Start of DATA FOR PROCESSING

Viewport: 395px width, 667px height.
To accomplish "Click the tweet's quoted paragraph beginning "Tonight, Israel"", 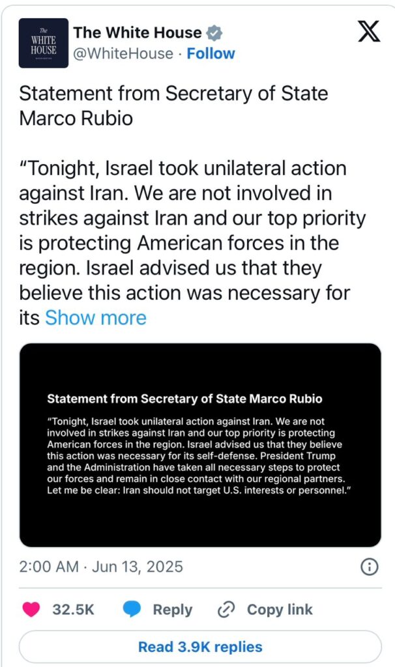I will coord(192,243).
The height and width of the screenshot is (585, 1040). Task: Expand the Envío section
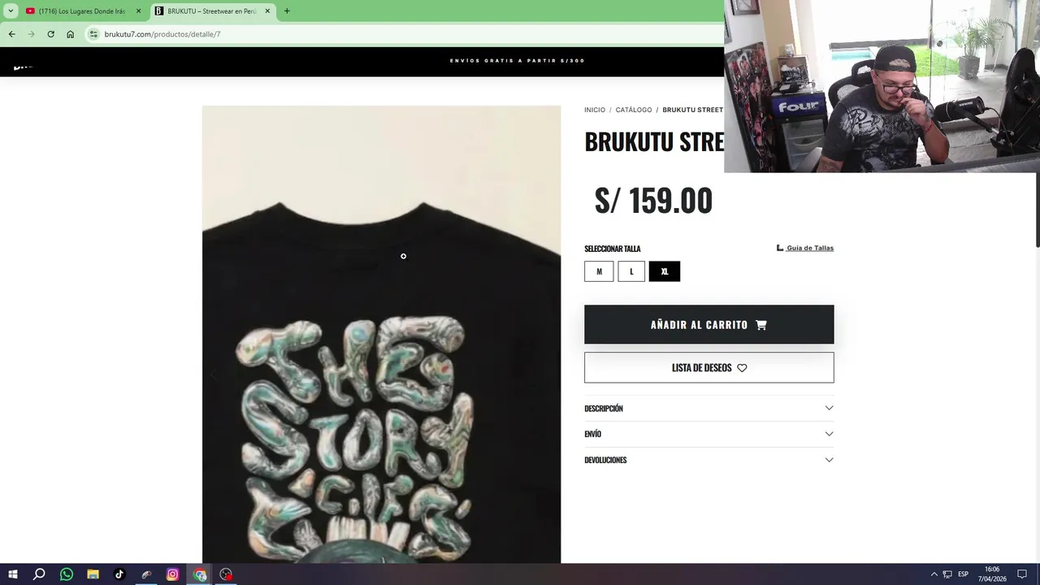pyautogui.click(x=709, y=434)
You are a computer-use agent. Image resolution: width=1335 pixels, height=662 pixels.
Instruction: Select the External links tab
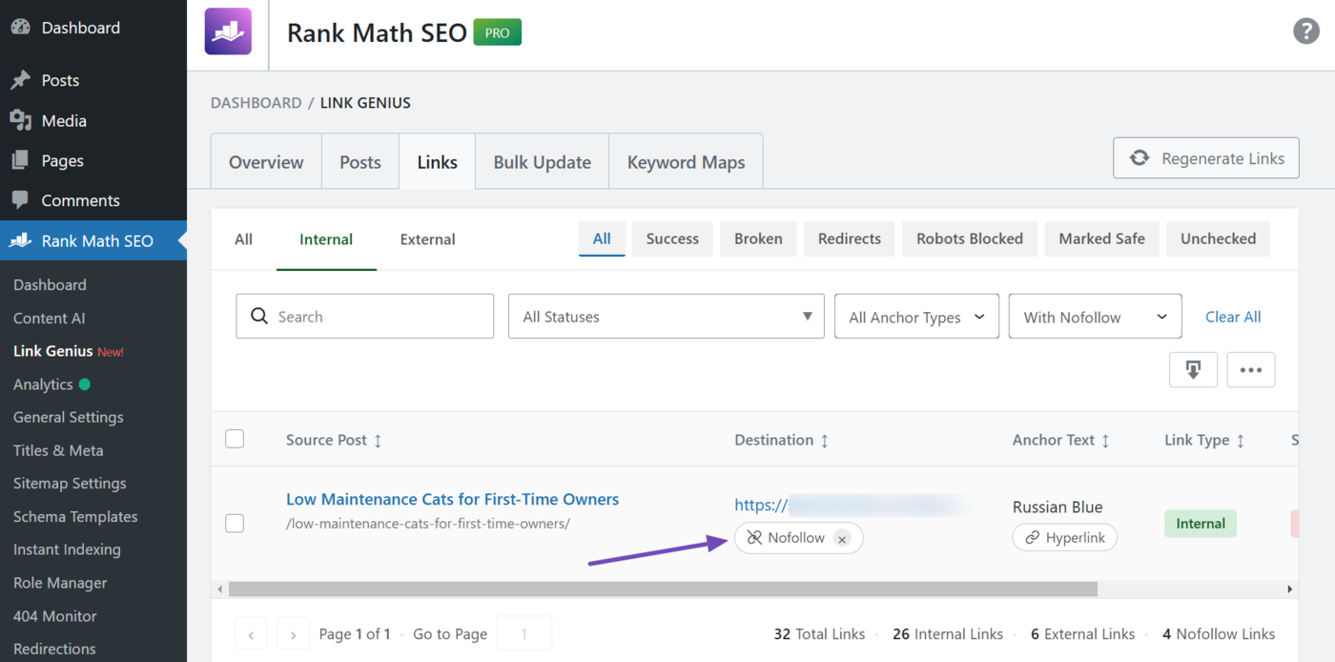tap(427, 239)
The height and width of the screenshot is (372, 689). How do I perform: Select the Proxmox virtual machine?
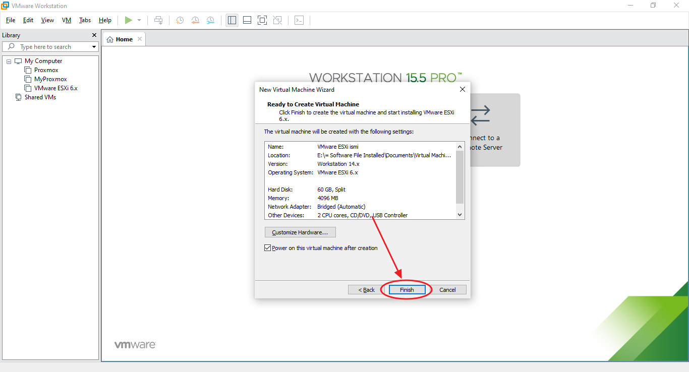click(x=46, y=70)

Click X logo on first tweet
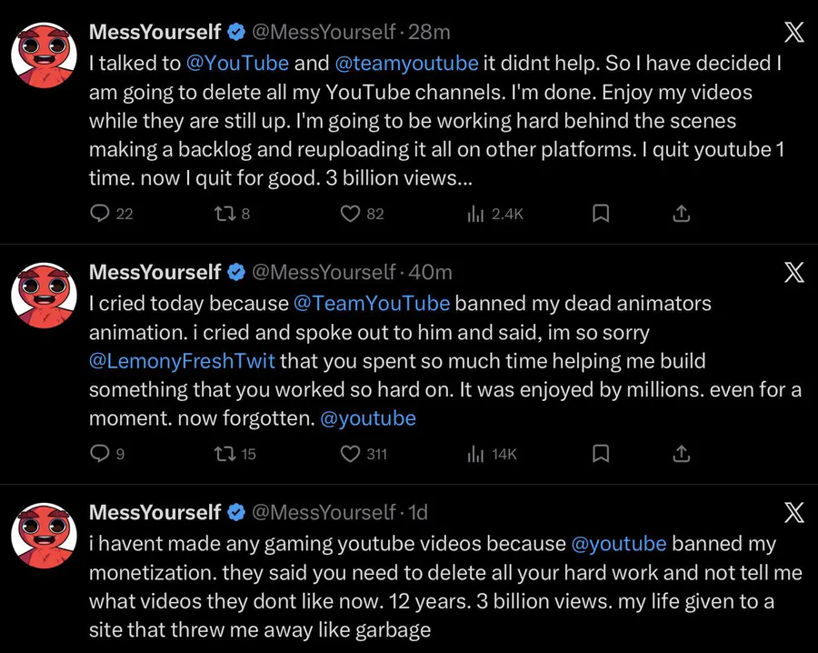point(793,33)
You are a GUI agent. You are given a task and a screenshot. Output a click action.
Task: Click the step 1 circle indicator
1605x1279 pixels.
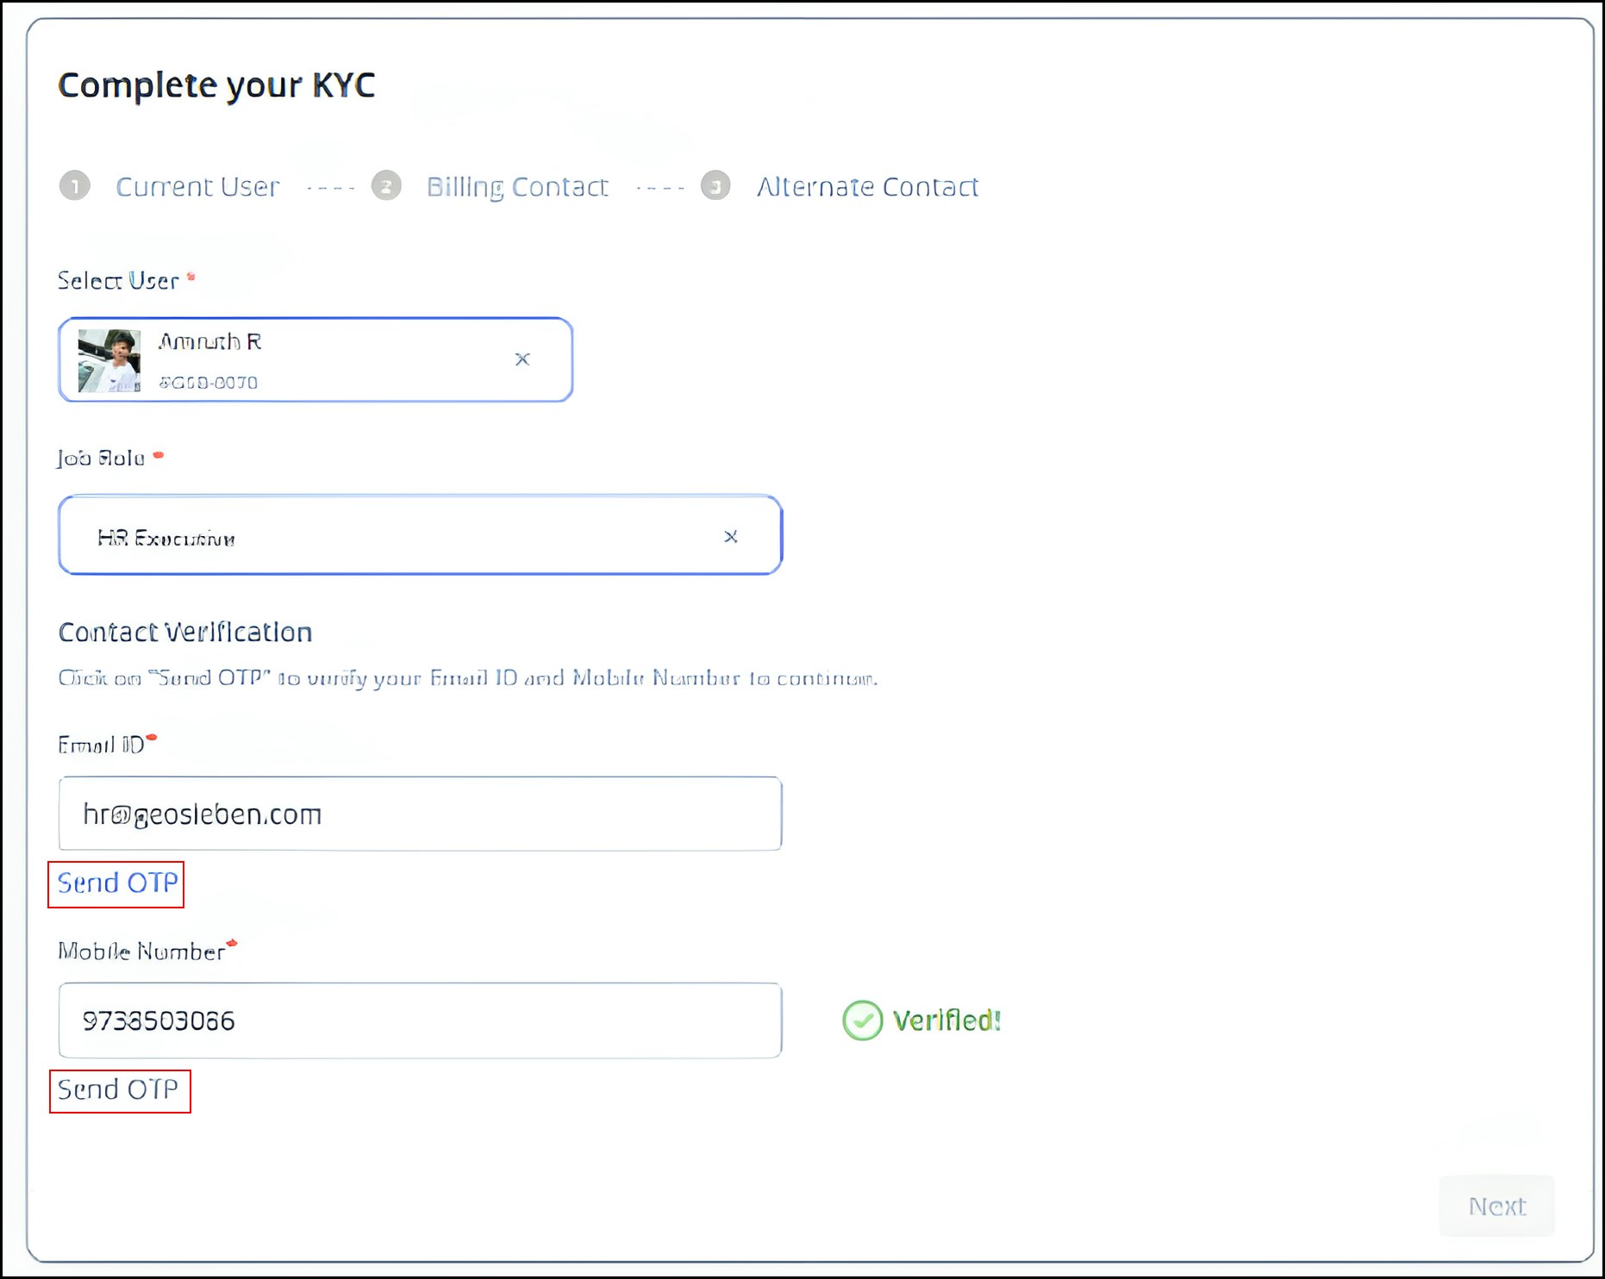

End of DATA FOR PROCESSING

### EXERCISE REQUIREMENTS
Look over the material above and report each line holding "agent".

### RESULT OF THIS EXERCISE
You are a computer-use agent. Image resolution: width=1335 pixels, height=662 pixels.
You are a GUI agent. You are given a task and a screenshot. Output a click action.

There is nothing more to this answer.